* PASSAGE SHOWN:
++++++

Fifty is a 2015 Nigerian romantic drama film, directed by Biyi Bandele and released on 18 December 2015.

Plot
Fifty captures few pivotal days of four women at the pinnacle of their careers. Tola, Elizabeth, Maria and Kate are four friends forced at midlife to take inventory at their personal lives, while juggling career and family against the backdrops of the neighbourhoods of Lagos.

Tola is a reality TV star whose marriage to lawyer Kunle never stood a chance thanks to an invidious family secret. Elizabeth is a celebrated obstetrician whose penchant for younger men has estranged her from her daughter. Maria, a forty nine-year old has an affair with a married man that results in an unexpected pregnancy and Kate's battle with a life-threatening illness has plugged her into religious obsession.

Cast

Main cast
 Ireti Doyle as Elizabeth who is an obstetrician whose desire for younger men has caused a strain on her relationship with her daughter.
 Dakore Akande as Tola who is a reality TV star whose marriage to lawyer Kunle never stood a chance due to an invidious family secret.
 Omoni Oboli as Maria who is a forty-nine year old lady who had an affair with a married man that results in an unexpected pregnancy
 Nse Ikpe-Etim as Kate who is battling with a life-threatening illness that plunged her into religious obsession
 Wale Ojo as Kunle
 Kachi Nnochiri as Chike
 Emmanuel Ikubese as Sammy
 Kemi ‘Lala’ Akindoju as Chi Chi
 Timini Egbuson as Jamal
 Uzor Osimkpa as Sade

Guest stars
 King Sunny Adé as himself
 Femi Kuti as himself
 Nneka as herself
 Tiwa Savage as herself
 Waje as herself

Production
The film is executively produced by Ebony Life TV CEO Mo Abudu. Directed by Biyi Bandele.

++++++

* INFORMATION SUPPLIED:
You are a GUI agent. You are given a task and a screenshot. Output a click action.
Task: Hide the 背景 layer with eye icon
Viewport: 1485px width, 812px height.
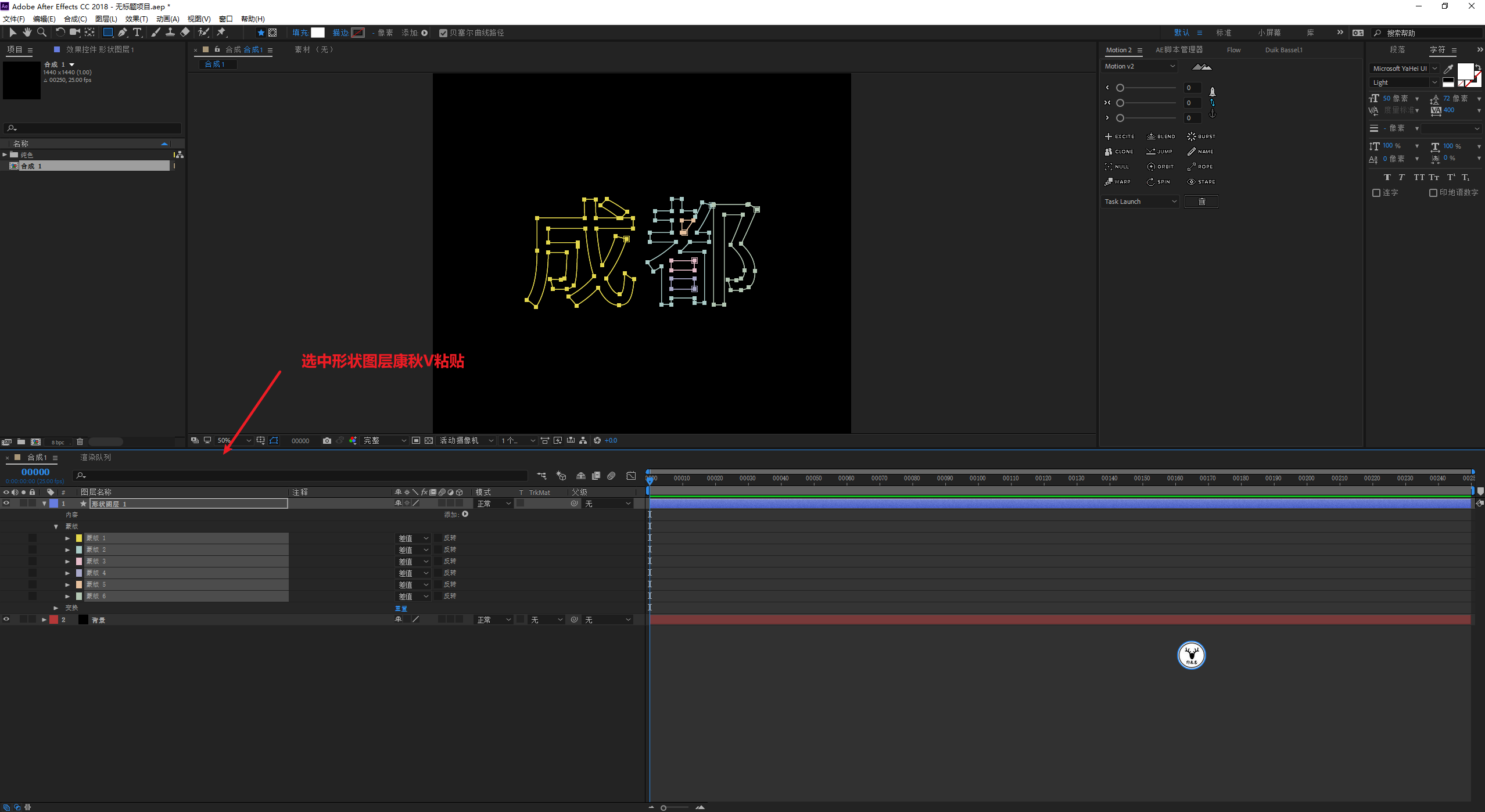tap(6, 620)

++++++

* THE EXERCISE: Pick up the article on the 2015 Nigerian film Fifty where it ends and write what comes next.

* ANSWER TO THIS PROBLEM:
Release
Fifty had its premiere in London in October 2015, which sold out in four days, and a private screening in Lagos was also held that month. The Grand Premiere was on Sunday, 13 December 2015, at the Eko Hotel and Suites. 
The film was released to cinemas on 18 December 2015.

Critical reception
The movie was met with mixed to positive reviews. Nollywood Reinvented rated the movie 52% and highlighted its lack of content and depth.

References

External links
 
 
 "EN: Exclusive Interview With Director Biyi Bandele, Cast & Crew Of Movie 'Fifty' 19/12/15", Channels Television, 19 December 2015.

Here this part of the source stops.